*ASSIGNMENT:* Give back the line containing "Task: Open the upload time Window... settings" along with every line after it, exactly, until the entries end.
Top of DATASET EXCERPTS
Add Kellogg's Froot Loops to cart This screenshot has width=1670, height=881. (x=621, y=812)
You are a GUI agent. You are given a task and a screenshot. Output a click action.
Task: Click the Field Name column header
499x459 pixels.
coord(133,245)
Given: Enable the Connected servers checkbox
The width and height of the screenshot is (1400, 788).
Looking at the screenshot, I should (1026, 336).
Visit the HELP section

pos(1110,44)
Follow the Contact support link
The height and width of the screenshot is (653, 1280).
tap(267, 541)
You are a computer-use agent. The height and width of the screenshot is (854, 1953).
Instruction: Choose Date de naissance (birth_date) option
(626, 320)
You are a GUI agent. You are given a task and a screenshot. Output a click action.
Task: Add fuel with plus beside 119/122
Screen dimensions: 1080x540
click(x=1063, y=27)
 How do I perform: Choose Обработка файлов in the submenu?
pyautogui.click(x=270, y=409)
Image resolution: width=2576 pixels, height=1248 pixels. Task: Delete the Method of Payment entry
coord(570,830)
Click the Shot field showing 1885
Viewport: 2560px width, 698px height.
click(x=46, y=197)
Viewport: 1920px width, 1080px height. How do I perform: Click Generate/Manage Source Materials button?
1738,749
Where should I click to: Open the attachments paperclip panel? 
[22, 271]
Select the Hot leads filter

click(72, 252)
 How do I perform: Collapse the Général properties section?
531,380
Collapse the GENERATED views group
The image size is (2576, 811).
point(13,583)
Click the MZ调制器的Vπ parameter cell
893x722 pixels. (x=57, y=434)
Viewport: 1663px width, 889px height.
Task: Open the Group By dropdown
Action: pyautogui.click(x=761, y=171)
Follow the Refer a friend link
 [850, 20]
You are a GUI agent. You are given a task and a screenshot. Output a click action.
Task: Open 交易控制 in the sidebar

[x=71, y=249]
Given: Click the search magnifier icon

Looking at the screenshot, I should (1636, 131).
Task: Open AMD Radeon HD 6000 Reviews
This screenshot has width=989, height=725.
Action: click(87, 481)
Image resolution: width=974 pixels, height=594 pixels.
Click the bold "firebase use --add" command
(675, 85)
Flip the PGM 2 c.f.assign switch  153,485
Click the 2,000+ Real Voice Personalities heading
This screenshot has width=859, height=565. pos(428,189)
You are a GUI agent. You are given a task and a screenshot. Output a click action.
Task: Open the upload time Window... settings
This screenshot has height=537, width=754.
Bottom of DATASET EXCERPTS
*ANSWER SECTION:*
Task: Open the upload time Window... settings
This screenshot has height=537, width=754.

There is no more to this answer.